Alcoholism is associated with endotoxemia that stimulates expression of proinflammatory cytokine expression and inflammation in the liver and fat tissues ⁸². Development of liver cancer in the HCV core mice is associated with inflammation ⁸³. Expression of the proinflammatory cytokines TNF-α and IL-1β is induced by HCV-infected human B cells and by its core protein in the transgenic mouse model ^{84, 85}. Recently, we have shown that HCV infection, through NS5A protein expression, upregulates TLR4 expression and pro-inflammatory cytokines ⁴⁷, providing a potential explanation for increased inflammation in HCV-infected livers. Further accentuation of TLR4 signaling in HCV would be expected if combined with alcohol abuse. This may serve as part of the synergistc mechanism when superimposed by other key patholophysiological events common in these co-morbidities such as CYP2E1 induction. CYP2E1 induction impairs hepatic insulin signaling^{86, 87}, induces oxidative DNA damage⁸⁸, primes macrophages to increase LPS-induced TNF-α production⁸⁹, sensitizes hepatocytes to TNF-α-mediated cell death via c-JUN^{90, 91}, and more importantly, leads to marked potentiation of endotoxin-induced oxidant liver injury (35). Therefore, saturated fatty acids which are implicated in obesity and diabetes, could serve as additional ligands to enhance signaling via TLR4 which is already upregulated by HCV NS5A⁹². Polyunsaturated fats actually result in greater rather than less liver injury⁹³. These interactive and synergistic mechanisms involving TLR4 in HCV and alcohol most likely contribute to increased incidence of HCC via oxidant stress and inflammation and are the focal points of my proposed research.

Disruption of c-jun leads to embryonic lethality from massive apoptosis of hepatoblasts, erythroblasts, and other cell types^{94, 95}. Using the cre/loxP conditional knockout system, c-jun expression was shown to be essential for proper proliferation in postnatal hepatocytes⁹⁶. Moreover, the deletion of c-jun in hepatocytes compromises the ability of these cells to enter the cell cycle and undergo rapid proliferation after partial hepatectomy⁹⁶. A well-accepted model of HCC utilizes a chemical carcinogen DEN (diethylnitrosamine) as a tumor initiator and phenobarbital as a promoter. By using this model and tissue specific knockout mice, the loss of JNK1 in the liver was shown to reduce DEN-induced HCC development⁹⁷. The requirement for c-jun was restricted to an early stage of tumor development in chemically induced HCC in mice⁹⁸. In our study, c-jun knockout dramatically reduced the incidence of spontaneous and DEN-induced HCC in HCV core transgenic mice, supporting the role of c-jun in this model of hepatocarcinogenesis (Hepatology in press).

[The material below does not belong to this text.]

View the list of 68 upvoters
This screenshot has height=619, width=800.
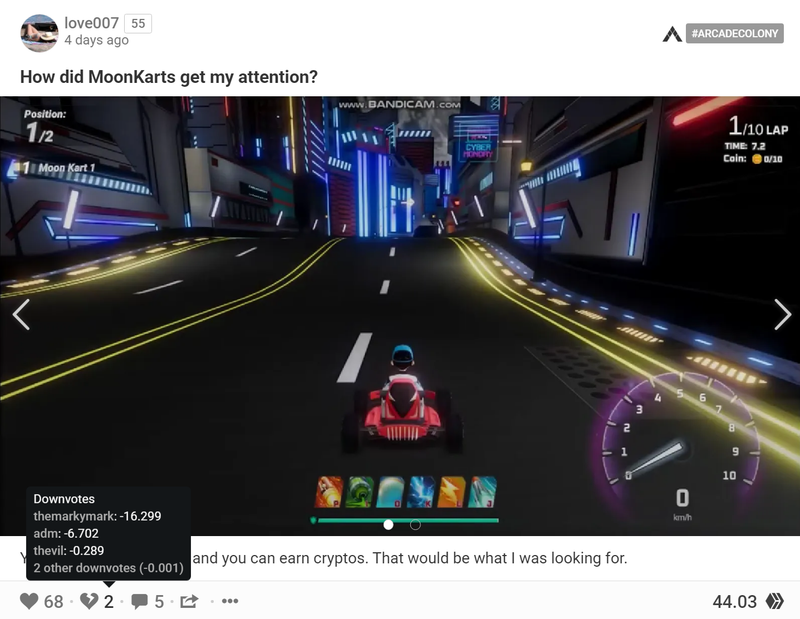pos(54,601)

Alcoholic liver disease patients have increased levels of hepatic RANTES/CCL5. Ethanol augments RANTES/CCL5 expression in rat liver sinusoidal endothelial cells and human endothelial cells via activation of NF-κB, HIF-1α, and AP-1⁹⁹. In vitro studies using liver-derived cell lines have demonstrated rapid activation of AP-1 by HBV or HCV proteins¹⁰⁰, and this mitogenic effect is implicated in hepatocytes’ susceptibility to liver cell transformation via fixation of genetic mutations caused by oxidant stress. Indeed, Further, c-Jun prevents apoptosis by antagonizing p53 activity as another contributing factor for HCC development^{98, 101}. Ectopic expression of HCV core protein constitutively activates AP-1 via JNK¹⁰². Activation of JNK is also implicated in ASH and NASH^{87, 90}. Therefore, activation of JNK and c-JUN most likely plays pivotal roles in the synergistic induction of liver cancer by HCV and alcohol.